Thursday, 23 August 2018

Benedick and Beatrice

Much Ado About Nothing
I ended my trip in style tonight watching ‘Much Ado About Nothing’ at Jimmy’s Farm in Suffolk. The play was performed in a forest clearing by just six actors from the Red Rose Chain Theatre Company. Open air theatre has a magic of its own but when produced, directed and acted with such skill as was the case tonight, it rises beyond magic to something truly majestic.

The magic of open air theatre
Somewhat fittingly, considering last week’s #Swanwick70 also had a 1940s theme, tonight’s play was given a wartime setting. 

‘Much Ado’ was my set text for A level English. I remember being taught that in Shakespearean times ‘nothing’ was pronounced as ‘noting’, which double meaning is appropriate for a play where much of the mischief, for good and for bad, is caused by people overhearing conversations and spying on others.
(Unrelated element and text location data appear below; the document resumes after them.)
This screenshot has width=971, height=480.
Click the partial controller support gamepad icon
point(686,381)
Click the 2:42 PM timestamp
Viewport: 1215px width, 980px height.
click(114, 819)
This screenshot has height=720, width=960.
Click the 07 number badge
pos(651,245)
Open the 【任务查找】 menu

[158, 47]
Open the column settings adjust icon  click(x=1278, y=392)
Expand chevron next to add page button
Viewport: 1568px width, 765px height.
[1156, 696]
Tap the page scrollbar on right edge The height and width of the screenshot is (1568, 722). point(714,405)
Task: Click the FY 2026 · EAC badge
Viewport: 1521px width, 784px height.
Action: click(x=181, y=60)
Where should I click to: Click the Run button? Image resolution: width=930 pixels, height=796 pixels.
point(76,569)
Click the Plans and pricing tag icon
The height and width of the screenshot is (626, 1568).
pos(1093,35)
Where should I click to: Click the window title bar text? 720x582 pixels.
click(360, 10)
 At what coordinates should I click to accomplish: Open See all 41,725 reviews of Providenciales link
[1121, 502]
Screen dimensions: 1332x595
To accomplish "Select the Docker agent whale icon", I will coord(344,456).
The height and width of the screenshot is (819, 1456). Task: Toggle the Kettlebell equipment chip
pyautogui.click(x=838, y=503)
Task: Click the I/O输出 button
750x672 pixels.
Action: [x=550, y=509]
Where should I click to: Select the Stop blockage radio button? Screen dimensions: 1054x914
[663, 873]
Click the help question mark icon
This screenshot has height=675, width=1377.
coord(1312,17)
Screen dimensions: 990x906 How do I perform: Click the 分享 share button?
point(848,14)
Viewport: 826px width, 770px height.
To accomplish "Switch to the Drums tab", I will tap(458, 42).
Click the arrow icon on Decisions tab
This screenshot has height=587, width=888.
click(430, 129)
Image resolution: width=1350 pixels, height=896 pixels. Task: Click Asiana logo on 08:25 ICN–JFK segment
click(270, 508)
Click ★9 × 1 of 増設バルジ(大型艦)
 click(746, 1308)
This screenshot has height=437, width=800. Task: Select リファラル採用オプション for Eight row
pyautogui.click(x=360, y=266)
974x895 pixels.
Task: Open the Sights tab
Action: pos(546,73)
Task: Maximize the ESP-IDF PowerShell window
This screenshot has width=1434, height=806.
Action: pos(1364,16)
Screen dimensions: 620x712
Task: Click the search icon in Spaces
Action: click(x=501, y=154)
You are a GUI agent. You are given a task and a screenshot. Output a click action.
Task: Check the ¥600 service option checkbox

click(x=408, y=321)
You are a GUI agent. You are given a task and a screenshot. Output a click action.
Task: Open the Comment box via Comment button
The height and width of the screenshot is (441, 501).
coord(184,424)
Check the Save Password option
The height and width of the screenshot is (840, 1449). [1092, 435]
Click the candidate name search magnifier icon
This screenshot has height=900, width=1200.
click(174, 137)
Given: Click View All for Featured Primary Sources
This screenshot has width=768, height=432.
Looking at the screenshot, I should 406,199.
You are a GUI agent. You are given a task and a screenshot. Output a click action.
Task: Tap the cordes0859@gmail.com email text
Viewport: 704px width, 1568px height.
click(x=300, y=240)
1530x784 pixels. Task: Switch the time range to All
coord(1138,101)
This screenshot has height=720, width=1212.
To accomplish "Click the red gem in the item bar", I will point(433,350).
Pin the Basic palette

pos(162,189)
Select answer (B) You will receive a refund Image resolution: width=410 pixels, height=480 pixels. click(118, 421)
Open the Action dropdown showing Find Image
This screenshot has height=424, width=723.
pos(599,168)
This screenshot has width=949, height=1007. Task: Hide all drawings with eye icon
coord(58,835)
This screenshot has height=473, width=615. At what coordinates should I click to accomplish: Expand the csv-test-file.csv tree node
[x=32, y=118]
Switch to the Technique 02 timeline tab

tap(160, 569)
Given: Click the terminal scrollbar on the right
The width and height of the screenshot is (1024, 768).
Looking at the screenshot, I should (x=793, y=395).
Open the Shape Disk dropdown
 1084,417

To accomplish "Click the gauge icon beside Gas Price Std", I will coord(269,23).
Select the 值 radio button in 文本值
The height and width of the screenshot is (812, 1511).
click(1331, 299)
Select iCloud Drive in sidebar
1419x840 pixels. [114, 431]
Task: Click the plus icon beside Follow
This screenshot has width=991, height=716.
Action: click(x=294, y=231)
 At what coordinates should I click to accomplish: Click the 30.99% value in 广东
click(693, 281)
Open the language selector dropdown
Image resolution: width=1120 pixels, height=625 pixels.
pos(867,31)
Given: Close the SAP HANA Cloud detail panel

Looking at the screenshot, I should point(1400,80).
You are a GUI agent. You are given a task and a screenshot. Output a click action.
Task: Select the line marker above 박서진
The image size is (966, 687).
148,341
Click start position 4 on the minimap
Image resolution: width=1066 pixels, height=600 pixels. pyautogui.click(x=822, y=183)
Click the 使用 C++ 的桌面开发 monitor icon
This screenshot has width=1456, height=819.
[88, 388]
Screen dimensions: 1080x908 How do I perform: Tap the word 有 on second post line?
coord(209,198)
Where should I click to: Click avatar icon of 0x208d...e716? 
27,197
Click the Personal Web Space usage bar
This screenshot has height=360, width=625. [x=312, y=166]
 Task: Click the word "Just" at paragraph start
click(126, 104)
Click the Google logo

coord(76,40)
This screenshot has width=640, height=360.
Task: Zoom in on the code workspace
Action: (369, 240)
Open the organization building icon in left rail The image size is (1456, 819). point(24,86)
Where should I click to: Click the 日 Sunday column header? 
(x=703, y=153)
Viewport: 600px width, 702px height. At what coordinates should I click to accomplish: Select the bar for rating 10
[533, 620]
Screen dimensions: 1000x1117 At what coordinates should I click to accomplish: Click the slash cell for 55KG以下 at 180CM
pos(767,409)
Benedick and Beatrice, so in love (well, maybe)
Listening to strangers frequently provides a good prompt for a fiction story. As I return home I must pay attention to the conversation of those around me in hopes that I will find inspiration to get back into my writing. And in the imaginary world I can create as much mischief as I like, as long as no one recognises themselves in the story.


  1. I think writers start to eavesdrop automatically after a while. I imagine I have a small invisible radar type detector scanning for interesting conversations to listen in to. :D

    It's interesting to see a Shakespeare play done in a different time setting, as the main plots can be transferred. Makes you realise that Shakespeare was writing themes any audience would recognise.

    1. Thanks for commenting, Carol. I like your radar scanner analogy. And yes, Shakespeare is indeed timeless. All the more amazing as so many of his plays and themes are based on classic Greek stories. A good plot never goes out of style.